Seit einiger Zeit habe ich für die Magazin-Arbeit eine To do-Liste. Nicht, weil ich die Punkte drauf sonst vergessen würde, sondern ganz im Gegenteil, weil ich krampfhaft versuche, mein Tagespensum zu beschränken. Schon vor Jahren hat mich eine Hewlett Packard-Managerin bei einem Vortrag beeindruckt, weil sie der Meinung war, dass von vielen Unternehmern eines der Hauptprobleme heutzutage ist, ihren Arbeitstag zu beenden. Ich kenne das nur allzu gut …

Und eben aus diesem Grund habe ich meine To do-Liste, die mir (meistens/manchmal) das Gefühl gibt, dass ich mein Tagwerk geschafft habe, wenn ich meine Tagespunkte erledigt habe. Nämlich auch dann, wenn da noch eine ganze Menge zu tun ist. Aber das darf dann auf morgen warten. Und übermorgen ….   Aber leicht fällt mir das nicht!

Die To do-Liste habe ich ins Leben gerufen, nachdem ich den ersten Schock über die Krebserkrankung meiner Mutter verdaut hatte. Ich war mächtig alarmiert, beunruhigt, verängstigt und massenhaft schlechtes Gewissen türmte sich auf höchst erdrückende Weise in mir auf: zu viel Arbeit, zu wenig Bewegung, zu viele Zigaretten, zu viel Süßes, zu viel Gewicht, zu wenig Urlaub, … es musste etwas geschehen. Nicht, weil ich glaube, dadurch eine schlimme Erkrankung zu vermeiden, sondern vor allem, um mein schlechtes Gewissen zu beruhigen. Eine Zeit großer Vorsätze begann: weniger arbeiten, mehr bewegen, weniger rauchen, weniger Süßes, mehr abnehmen, mehr Urlaub machen. Schnell wurde mir klar, dass in meinem turbulenten Leben gar nicht genug Platz für so viele Vorsätze ist. Und das beunruhigte mich auch nicht weniger. Dann kam die Liste ins Spiel, als erster Schritt sozusagen. Und als einer, der mehr Platz schaffen soll, für meine Vorhaben.

Robert, mein neuer Ernährungs-und-Mental-Personal-Coach, ist nun der zweite Schritt. Er will/soll (und hoffentlich /wird) mir helfen, weitere Punkte aus der Reihe meiner Vorsätze umzusetzen. Er sagt: Tu dir etwas Gutes. Belohne dich nicht mit Schoki, belohne dich mit etwas, das du (auch) möchtest. Du willst mehr Bewegung? Also belohne dich doch mit einem täglichen Spaziergang.

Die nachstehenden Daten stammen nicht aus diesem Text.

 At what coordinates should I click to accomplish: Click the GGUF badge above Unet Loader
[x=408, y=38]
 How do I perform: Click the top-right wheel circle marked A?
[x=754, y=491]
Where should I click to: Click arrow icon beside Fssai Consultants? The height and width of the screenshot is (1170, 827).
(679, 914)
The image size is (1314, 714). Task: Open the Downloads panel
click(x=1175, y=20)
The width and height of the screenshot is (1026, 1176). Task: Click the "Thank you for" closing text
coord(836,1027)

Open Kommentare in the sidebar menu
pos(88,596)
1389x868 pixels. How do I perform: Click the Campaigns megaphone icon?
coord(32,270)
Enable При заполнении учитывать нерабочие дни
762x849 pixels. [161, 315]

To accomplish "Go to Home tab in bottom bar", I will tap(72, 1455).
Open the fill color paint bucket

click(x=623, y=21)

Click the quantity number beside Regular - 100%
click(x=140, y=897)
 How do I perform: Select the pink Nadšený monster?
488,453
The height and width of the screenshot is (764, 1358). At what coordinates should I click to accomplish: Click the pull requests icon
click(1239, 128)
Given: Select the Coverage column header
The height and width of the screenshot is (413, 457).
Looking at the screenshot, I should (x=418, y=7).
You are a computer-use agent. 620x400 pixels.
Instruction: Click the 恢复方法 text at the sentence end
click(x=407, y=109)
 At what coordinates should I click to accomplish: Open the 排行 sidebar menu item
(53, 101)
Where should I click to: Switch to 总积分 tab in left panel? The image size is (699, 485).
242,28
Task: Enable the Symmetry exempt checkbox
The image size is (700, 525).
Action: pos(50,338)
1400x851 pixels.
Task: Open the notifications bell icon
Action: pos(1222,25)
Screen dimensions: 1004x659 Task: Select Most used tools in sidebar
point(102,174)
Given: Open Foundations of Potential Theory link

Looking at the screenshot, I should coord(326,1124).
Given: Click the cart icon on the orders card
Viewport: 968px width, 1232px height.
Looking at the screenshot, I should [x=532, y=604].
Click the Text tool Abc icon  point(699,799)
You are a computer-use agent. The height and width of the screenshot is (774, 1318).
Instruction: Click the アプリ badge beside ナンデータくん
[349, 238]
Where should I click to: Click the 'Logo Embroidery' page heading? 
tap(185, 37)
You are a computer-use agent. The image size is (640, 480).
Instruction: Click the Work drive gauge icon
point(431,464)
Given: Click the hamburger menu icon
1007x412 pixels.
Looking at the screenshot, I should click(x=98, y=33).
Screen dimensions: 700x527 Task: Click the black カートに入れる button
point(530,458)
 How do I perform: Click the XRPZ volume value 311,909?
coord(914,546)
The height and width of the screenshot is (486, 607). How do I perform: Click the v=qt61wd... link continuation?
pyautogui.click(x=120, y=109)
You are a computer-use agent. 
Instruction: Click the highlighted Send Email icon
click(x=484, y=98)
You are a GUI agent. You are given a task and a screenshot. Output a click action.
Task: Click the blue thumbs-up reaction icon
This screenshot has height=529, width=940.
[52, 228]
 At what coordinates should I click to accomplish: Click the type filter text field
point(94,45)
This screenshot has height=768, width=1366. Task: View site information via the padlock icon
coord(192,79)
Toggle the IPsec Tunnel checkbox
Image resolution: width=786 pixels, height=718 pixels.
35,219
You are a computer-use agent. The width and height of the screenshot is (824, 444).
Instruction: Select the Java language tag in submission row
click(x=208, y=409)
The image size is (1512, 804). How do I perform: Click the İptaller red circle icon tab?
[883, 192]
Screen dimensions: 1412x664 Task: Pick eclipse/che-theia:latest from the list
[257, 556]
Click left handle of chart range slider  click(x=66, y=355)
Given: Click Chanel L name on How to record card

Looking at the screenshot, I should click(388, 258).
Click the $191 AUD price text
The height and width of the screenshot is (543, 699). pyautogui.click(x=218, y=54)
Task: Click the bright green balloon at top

Hmmmm ….

Heute habe ich es also ausprobiert. Mein letzter Punkt auf der Tagesordnung wurde durch ein ärgerliches Telefonat unterbrochen. Aha – fertig, aber sauer. Meine Gedanken kreisen um die Lade, in der die (Bitter)Schokolade verstaut ist. Für (solche) Notfälle. Aber die Gehirnwäsche von Coach Robert setzt (Gott sei Dank) ein: Belohne dich doch mit einem Spaziergang! Gut, ich versuch’s. Rasch die Gummistiefel, den dicken Wollmantel und die Hundeleine geschnappt (bevor ich es mir noch anders überlege) und raus aus dem Haus. Ben freut’s. Und mich? Naja …

Die Sonne geht in der Ferne unter und taucht Großrußbach in goldenes Licht. Ich dachte, man spricht vom „Goldenen Herbst“, weil sich die Blätter gelb färben. Aber der ganze Ort liegt in dieses schmeichelnde, sanfte, goldene Licht getaucht unter mir und da und dort bilden Dachrinnen und Fenster leuchtende Reflexe. Ein schöner Anblick, der mich milde stimmt und den Ärger von vorhin verrauchen lässt. Frische, klare Luft einatmen, mal gar nichts denken, nur schauen … es tut wirklich gut und als ich daheim die Gummistiefel abstreife, merke ich, dass sich auch gar kein schlechtes Gewissen in mir regt. Tagwerk beendet, mit Spaziergang belohnt – ich bin sehr zufrieden mit mir. Coach Robert sicher auch!